_Work order_
Please find the line that holds "The height and" below and reproduce it, along with every line after it through the end, exactly and without pictures.

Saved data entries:
----------------
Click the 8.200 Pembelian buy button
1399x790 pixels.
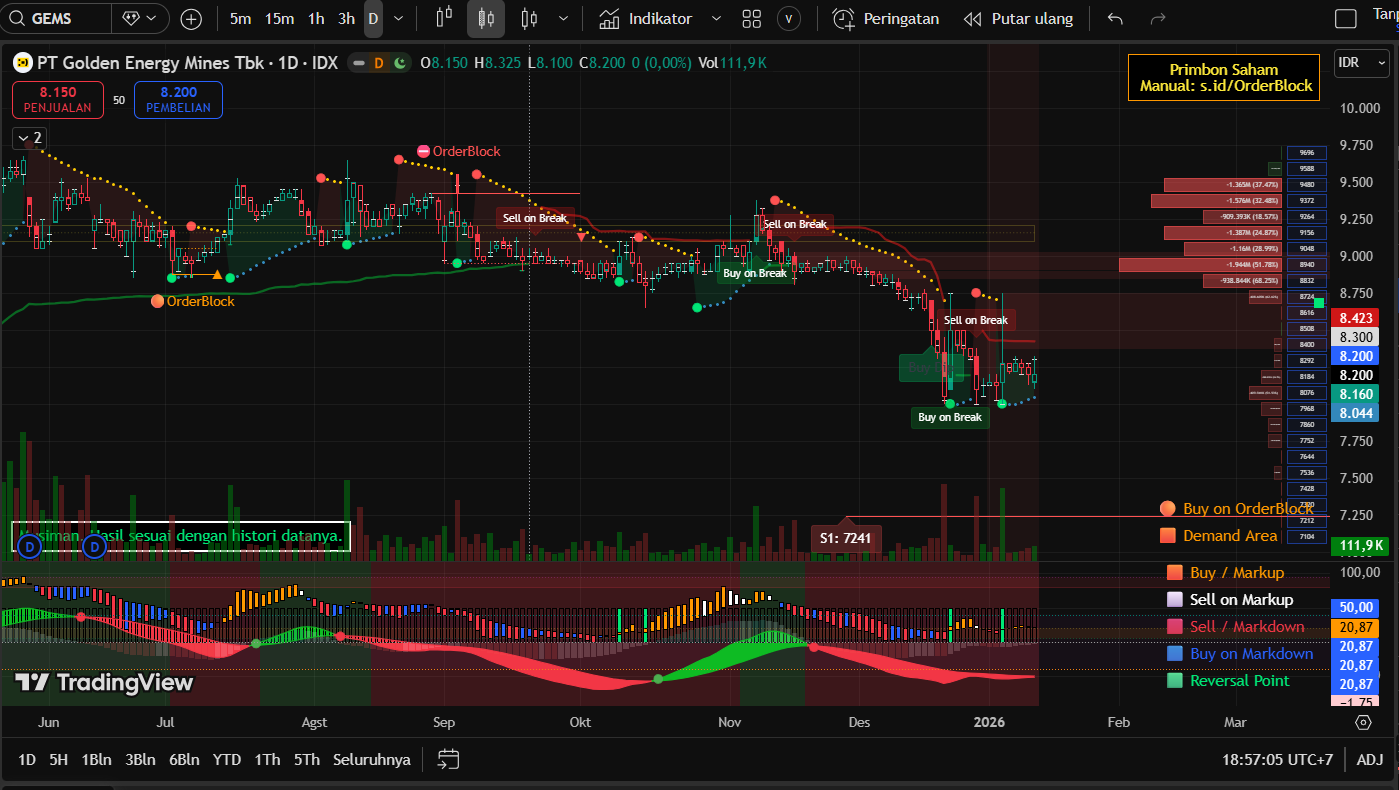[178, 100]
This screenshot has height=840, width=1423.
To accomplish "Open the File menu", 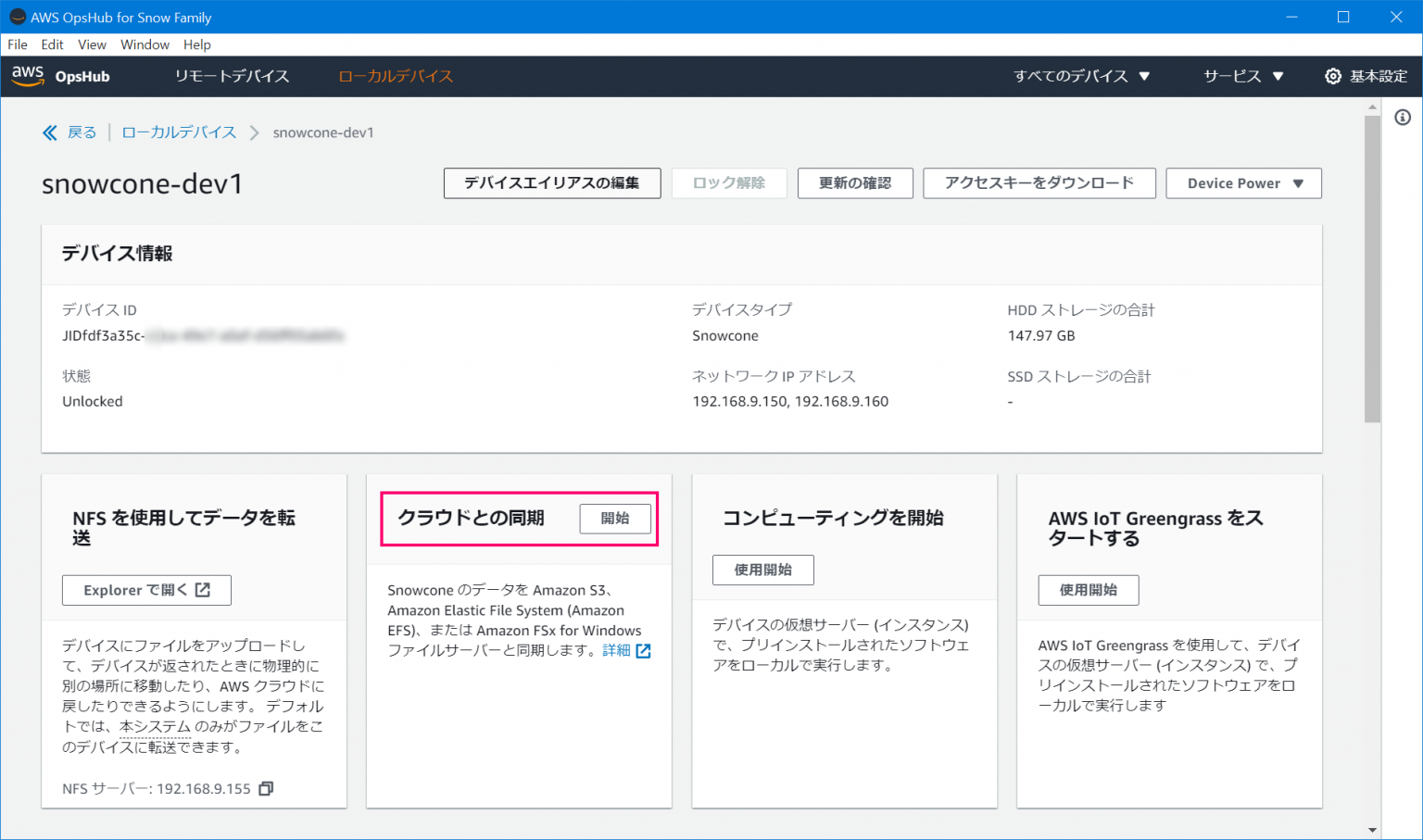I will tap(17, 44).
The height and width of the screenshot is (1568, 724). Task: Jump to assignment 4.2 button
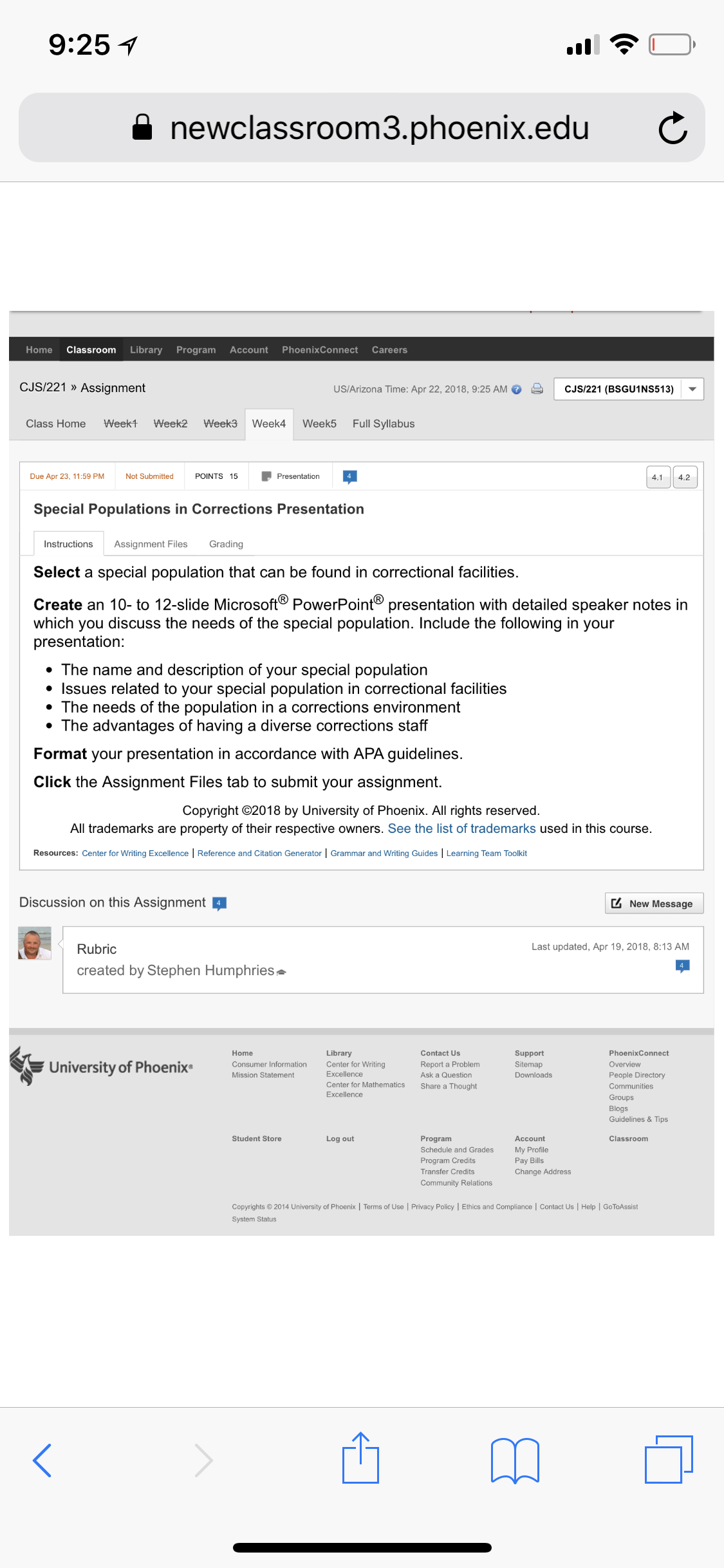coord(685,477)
----------------
_Exercise result_
The height and width of the screenshot is (1568, 724). Task: Jump to assignment 4.2 button
coord(685,477)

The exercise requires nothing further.